┌──

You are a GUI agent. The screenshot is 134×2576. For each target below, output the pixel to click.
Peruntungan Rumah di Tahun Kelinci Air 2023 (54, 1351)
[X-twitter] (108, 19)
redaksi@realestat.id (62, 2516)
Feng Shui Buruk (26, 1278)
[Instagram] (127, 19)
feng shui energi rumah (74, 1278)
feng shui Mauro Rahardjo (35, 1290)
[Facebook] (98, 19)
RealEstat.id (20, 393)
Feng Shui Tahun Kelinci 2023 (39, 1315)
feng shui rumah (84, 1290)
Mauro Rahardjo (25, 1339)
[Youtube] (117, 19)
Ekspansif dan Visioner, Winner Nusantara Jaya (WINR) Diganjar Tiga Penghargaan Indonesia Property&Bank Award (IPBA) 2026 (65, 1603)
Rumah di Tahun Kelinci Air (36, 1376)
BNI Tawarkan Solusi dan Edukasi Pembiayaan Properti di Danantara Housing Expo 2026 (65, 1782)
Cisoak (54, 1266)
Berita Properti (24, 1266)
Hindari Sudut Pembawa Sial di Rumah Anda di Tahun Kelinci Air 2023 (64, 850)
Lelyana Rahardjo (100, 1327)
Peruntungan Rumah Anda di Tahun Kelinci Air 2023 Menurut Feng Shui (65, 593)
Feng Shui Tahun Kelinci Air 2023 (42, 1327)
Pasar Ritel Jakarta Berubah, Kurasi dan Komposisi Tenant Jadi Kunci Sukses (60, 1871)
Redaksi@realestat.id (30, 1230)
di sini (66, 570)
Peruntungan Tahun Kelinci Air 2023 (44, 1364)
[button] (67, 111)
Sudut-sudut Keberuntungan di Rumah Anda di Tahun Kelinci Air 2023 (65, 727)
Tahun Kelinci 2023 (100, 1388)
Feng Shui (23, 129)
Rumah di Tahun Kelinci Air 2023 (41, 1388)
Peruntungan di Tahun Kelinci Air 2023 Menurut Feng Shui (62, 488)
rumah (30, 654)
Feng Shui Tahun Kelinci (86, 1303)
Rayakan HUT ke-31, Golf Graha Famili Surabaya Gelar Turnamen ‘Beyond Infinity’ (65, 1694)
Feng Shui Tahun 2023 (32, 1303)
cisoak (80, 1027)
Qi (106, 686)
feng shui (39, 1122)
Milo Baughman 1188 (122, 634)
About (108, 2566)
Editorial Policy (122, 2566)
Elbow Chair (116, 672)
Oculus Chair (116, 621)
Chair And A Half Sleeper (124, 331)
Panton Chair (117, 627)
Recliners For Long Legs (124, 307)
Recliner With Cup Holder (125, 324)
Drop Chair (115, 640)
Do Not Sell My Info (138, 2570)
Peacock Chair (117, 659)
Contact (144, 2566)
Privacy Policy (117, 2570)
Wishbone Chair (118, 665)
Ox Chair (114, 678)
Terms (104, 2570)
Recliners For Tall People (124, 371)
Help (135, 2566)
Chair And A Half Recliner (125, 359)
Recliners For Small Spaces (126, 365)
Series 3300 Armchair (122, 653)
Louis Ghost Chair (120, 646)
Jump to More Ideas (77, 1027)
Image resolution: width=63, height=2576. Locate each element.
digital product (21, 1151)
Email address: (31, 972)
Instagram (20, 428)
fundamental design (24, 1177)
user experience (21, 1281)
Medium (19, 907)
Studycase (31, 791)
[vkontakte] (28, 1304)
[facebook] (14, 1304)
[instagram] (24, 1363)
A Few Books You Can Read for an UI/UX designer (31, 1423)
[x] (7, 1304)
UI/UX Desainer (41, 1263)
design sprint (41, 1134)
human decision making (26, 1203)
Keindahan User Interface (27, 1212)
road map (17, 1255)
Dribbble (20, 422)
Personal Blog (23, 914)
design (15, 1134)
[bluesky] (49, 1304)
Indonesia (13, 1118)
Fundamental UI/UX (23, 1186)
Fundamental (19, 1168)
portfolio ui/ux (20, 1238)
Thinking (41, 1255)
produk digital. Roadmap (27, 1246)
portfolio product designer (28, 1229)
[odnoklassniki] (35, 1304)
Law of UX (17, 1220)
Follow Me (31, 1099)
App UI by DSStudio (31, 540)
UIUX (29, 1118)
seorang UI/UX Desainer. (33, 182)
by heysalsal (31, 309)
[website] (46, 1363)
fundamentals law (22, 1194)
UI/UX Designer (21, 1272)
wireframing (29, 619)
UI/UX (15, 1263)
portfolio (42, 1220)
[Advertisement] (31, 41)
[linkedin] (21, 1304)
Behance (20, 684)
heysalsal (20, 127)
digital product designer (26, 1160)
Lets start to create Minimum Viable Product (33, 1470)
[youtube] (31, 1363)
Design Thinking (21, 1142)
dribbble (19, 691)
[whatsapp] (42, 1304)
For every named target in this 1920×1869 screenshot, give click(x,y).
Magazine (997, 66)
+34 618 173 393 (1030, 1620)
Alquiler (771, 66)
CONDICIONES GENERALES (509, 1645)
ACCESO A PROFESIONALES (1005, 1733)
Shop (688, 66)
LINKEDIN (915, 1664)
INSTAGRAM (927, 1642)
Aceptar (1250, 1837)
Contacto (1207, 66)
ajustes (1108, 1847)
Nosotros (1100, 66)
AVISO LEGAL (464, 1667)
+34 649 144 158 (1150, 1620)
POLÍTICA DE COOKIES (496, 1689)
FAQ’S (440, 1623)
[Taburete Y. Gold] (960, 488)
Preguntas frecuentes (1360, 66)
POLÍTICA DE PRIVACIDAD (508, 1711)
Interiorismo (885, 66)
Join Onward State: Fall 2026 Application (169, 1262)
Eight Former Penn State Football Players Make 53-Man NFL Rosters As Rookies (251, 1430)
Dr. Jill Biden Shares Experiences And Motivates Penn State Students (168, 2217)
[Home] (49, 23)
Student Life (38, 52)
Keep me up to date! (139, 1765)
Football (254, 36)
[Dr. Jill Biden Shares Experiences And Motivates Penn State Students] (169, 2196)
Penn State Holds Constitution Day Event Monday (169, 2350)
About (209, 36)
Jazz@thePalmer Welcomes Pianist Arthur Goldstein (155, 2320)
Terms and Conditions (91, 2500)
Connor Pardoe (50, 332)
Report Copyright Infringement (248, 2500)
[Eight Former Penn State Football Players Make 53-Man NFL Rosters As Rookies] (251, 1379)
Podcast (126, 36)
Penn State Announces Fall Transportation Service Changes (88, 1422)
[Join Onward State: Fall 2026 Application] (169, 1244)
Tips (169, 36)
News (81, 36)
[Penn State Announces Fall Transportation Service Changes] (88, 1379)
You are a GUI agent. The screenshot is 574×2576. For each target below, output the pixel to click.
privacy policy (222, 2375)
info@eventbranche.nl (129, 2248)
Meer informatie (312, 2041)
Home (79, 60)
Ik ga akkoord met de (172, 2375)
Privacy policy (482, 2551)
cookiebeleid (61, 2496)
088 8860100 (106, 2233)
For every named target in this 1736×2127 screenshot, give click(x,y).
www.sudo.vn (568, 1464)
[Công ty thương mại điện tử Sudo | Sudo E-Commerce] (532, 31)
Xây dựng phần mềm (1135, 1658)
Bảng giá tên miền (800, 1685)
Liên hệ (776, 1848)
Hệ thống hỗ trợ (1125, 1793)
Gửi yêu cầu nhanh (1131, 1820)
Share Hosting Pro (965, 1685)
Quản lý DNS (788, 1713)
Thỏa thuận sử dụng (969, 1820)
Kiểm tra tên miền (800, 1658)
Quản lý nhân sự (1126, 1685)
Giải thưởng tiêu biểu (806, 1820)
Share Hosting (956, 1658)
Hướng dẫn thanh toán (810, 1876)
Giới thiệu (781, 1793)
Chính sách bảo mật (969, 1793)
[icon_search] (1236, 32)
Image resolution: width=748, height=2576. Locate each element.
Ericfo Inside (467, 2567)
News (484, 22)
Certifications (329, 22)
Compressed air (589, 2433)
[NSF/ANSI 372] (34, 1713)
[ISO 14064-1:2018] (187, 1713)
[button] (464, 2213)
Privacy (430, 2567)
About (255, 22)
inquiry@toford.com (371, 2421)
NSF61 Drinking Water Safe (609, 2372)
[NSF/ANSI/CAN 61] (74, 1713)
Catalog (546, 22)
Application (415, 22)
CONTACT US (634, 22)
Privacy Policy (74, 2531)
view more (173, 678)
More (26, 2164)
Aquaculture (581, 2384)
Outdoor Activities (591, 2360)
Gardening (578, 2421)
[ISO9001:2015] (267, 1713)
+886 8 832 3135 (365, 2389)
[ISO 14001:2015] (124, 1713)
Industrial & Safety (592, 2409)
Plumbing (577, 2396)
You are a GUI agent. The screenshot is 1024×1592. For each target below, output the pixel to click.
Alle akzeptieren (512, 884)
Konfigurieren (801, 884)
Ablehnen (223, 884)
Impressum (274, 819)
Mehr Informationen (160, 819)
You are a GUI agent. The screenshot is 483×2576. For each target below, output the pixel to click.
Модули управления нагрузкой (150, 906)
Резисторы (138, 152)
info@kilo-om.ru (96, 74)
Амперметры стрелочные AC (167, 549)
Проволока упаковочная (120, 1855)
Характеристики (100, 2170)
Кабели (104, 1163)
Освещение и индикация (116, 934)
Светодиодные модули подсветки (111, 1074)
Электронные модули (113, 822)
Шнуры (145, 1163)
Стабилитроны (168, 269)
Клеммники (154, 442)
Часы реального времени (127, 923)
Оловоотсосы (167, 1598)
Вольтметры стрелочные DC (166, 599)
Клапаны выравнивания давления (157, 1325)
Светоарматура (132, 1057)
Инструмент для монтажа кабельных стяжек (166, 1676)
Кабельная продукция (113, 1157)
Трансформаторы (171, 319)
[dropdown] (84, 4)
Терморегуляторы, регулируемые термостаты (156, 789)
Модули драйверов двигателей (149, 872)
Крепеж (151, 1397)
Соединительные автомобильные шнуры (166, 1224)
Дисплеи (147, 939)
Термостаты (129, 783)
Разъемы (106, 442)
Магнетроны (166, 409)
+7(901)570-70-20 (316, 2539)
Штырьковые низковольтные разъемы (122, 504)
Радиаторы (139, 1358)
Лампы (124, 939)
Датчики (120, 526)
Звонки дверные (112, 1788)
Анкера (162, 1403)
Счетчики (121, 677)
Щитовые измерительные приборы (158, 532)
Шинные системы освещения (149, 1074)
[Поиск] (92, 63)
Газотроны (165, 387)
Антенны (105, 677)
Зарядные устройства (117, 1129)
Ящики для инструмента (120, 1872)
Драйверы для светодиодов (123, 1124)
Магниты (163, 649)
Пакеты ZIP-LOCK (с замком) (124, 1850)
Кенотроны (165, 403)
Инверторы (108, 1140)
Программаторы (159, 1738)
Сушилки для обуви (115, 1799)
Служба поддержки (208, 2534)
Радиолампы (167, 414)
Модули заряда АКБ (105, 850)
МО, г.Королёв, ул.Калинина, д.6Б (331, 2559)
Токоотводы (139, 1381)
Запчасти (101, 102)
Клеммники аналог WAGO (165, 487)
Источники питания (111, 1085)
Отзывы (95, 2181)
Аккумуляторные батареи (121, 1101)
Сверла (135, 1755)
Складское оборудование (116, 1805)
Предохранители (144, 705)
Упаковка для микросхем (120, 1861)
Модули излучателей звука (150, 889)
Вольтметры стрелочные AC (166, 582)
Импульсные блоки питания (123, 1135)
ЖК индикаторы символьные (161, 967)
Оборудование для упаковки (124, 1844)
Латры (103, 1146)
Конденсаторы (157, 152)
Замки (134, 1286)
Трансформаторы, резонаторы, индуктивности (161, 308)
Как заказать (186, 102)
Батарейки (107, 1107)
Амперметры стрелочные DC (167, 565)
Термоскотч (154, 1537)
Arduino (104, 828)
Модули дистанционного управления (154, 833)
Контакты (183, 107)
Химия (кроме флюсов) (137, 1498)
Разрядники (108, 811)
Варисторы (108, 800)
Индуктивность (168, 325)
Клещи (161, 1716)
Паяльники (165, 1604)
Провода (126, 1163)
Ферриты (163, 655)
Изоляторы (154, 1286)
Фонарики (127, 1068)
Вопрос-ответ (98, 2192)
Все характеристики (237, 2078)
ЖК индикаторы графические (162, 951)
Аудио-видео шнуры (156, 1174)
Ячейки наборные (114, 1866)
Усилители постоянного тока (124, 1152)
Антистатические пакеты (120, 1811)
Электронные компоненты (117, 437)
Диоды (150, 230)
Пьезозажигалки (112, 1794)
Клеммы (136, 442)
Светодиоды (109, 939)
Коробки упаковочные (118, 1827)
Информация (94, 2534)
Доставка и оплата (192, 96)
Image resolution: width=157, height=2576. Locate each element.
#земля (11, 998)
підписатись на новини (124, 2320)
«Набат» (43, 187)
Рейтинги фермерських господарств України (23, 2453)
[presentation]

└──

# What you will do
Return exactly, and only, the lines above starting at the line that contains "ajustes (1108, 1847)" and ending at the line that contains "088 8860100 (106, 2233)".

# Solution below
ajustes (1108, 1847)
Nosotros (1100, 66)
AVISO LEGAL (464, 1667)
+34 649 144 158 (1150, 1620)
POLÍTICA DE COOKIES (496, 1689)
FAQ’S (440, 1623)
[Taburete Y. Gold] (960, 488)
Preguntas frecuentes (1360, 66)
POLÍTICA DE PRIVACIDAD (508, 1711)
Interiorismo (885, 66)
Join Onward State: Fall 2026 Application (169, 1262)
Eight Former Penn State Football Players Make 53-Man NFL Rosters As Rookies (251, 1430)
Dr. Jill Biden Shares Experiences And Motivates Penn State Students (168, 2217)
[Home] (49, 23)
Student Life (38, 52)
Keep me up to date! (139, 1765)
Football (254, 36)
[Dr. Jill Biden Shares Experiences And Motivates Penn State Students] (169, 2196)
Penn State Holds Constitution Day Event Monday (169, 2350)
About (209, 36)
Jazz@thePalmer Welcomes Pianist Arthur Goldstein (155, 2320)
Terms and Conditions (91, 2500)
Connor Pardoe (50, 332)
Report Copyright Infringement (248, 2500)
[Eight Former Penn State Football Players Make 53-Man NFL Rosters As Rookies] (251, 1379)
Podcast (126, 36)
Penn State Announces Fall Transportation Service Changes (88, 1422)
[Join Onward State: Fall 2026 Application] (169, 1244)
Tips (169, 36)
News (81, 36)
[Penn State Announces Fall Transportation Service Changes] (88, 1379)
You are a GUI agent. The screenshot is 574×2576. For each target below, output the pixel to click.
privacy policy (222, 2375)
info@eventbranche.nl (129, 2248)
Meer informatie (312, 2041)
Home (79, 60)
Ik ga akkoord met de (172, 2375)
Privacy policy (482, 2551)
cookiebeleid (61, 2496)
088 8860100 (106, 2233)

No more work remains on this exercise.